* Problem to work on
Your answer should be every line from the records that contains "first".

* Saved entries
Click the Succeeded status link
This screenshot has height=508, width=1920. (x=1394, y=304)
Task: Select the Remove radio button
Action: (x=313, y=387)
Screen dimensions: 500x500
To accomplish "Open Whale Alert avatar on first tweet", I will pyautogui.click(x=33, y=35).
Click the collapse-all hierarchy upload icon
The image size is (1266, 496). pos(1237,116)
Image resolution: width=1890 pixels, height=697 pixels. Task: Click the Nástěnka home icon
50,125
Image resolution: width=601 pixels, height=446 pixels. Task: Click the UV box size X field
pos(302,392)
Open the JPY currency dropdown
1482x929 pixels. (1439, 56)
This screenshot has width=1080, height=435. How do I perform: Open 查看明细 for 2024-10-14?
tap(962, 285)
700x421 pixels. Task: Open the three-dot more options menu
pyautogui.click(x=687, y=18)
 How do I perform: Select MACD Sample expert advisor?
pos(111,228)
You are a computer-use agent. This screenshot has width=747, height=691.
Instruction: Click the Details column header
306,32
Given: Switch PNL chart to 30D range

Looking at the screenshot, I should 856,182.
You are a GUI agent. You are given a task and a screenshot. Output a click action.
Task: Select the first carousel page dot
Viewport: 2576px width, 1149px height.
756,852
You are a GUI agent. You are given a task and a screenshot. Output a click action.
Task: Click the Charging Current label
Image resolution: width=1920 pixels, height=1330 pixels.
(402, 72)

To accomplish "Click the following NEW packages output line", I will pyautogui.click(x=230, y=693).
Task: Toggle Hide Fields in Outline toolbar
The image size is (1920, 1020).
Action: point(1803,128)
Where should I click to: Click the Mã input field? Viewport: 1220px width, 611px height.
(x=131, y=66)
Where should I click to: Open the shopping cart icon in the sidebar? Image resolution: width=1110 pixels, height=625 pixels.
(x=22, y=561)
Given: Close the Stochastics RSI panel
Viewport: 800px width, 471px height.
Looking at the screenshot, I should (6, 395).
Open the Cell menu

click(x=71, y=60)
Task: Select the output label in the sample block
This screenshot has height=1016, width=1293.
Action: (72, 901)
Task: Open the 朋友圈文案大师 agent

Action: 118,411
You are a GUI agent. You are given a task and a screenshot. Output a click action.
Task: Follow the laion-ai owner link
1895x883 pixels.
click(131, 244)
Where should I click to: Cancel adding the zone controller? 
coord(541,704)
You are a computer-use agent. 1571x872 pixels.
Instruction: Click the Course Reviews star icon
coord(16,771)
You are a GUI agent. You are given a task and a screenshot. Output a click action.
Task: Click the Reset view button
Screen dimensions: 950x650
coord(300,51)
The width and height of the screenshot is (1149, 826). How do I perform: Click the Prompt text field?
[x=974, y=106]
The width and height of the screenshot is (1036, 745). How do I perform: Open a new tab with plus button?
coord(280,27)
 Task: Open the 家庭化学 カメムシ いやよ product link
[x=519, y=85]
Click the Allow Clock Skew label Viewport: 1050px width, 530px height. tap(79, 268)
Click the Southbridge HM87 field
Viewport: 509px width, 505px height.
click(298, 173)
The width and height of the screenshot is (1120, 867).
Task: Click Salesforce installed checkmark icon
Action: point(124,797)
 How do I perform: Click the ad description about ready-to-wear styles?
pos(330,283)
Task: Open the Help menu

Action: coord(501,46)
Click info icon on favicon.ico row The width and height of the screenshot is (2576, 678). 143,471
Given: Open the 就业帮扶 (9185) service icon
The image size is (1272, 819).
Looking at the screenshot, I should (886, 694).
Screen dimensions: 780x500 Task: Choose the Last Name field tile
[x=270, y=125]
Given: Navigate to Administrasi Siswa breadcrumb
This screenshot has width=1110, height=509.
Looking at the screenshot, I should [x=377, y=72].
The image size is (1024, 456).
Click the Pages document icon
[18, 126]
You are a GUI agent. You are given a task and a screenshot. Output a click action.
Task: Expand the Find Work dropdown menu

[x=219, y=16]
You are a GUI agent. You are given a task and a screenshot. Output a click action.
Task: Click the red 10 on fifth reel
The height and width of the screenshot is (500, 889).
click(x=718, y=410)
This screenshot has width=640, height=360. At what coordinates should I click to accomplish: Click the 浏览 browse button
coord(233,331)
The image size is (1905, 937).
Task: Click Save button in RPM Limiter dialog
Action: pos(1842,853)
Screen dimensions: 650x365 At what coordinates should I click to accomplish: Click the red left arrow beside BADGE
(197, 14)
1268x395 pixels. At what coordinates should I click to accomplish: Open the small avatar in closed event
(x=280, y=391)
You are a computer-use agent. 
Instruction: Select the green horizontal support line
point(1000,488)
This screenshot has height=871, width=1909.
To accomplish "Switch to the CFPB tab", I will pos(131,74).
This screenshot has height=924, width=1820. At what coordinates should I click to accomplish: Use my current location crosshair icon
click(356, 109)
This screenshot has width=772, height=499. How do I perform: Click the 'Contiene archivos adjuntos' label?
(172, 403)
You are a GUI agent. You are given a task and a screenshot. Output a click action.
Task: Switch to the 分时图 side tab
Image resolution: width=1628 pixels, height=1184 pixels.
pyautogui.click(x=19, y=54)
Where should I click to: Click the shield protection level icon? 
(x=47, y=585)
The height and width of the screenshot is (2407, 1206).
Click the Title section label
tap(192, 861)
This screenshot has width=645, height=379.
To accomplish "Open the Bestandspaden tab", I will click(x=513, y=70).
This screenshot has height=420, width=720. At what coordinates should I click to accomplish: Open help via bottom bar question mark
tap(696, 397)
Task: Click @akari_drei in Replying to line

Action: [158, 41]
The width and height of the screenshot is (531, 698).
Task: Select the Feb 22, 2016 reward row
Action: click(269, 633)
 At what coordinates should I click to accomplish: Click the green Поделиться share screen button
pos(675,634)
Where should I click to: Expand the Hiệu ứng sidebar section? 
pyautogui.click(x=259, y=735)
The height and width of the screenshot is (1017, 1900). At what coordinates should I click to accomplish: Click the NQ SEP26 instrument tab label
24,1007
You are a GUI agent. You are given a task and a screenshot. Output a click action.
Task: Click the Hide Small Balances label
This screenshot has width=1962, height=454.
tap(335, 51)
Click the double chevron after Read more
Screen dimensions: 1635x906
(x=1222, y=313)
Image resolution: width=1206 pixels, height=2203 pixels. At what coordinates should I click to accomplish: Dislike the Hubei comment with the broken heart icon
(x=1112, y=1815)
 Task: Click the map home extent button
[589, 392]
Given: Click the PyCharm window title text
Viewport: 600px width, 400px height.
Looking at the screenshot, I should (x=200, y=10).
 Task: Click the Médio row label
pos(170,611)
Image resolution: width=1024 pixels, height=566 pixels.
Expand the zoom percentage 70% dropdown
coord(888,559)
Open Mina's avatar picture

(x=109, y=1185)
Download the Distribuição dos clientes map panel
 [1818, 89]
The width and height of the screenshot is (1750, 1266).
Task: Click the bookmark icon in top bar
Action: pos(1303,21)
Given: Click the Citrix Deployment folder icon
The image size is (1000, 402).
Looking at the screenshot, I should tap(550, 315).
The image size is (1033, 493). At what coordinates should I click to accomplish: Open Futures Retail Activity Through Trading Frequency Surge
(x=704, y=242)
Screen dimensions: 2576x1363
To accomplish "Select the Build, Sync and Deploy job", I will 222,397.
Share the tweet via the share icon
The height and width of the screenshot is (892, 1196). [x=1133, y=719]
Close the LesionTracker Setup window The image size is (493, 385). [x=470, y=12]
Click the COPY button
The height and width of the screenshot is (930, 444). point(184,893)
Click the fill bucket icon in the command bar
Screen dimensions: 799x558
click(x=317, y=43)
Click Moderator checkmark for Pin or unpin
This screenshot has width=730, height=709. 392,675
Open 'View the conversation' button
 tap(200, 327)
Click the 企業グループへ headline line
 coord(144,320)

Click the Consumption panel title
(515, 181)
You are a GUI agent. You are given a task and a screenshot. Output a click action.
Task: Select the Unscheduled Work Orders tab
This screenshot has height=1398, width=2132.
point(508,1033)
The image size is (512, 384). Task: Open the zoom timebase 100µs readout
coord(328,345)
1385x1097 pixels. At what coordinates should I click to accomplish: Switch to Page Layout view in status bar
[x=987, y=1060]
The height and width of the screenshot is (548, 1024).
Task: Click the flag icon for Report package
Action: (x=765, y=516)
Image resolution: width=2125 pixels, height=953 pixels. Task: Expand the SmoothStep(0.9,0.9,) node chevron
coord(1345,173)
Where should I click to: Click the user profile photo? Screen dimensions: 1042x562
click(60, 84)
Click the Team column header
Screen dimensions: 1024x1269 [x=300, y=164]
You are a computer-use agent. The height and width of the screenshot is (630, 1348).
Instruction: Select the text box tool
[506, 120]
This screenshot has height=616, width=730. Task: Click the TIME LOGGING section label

* Response for this exercise
To accomplish "Open Whale Alert avatar on first tweet", I will pyautogui.click(x=33, y=35).
Task: Select the first carousel page dot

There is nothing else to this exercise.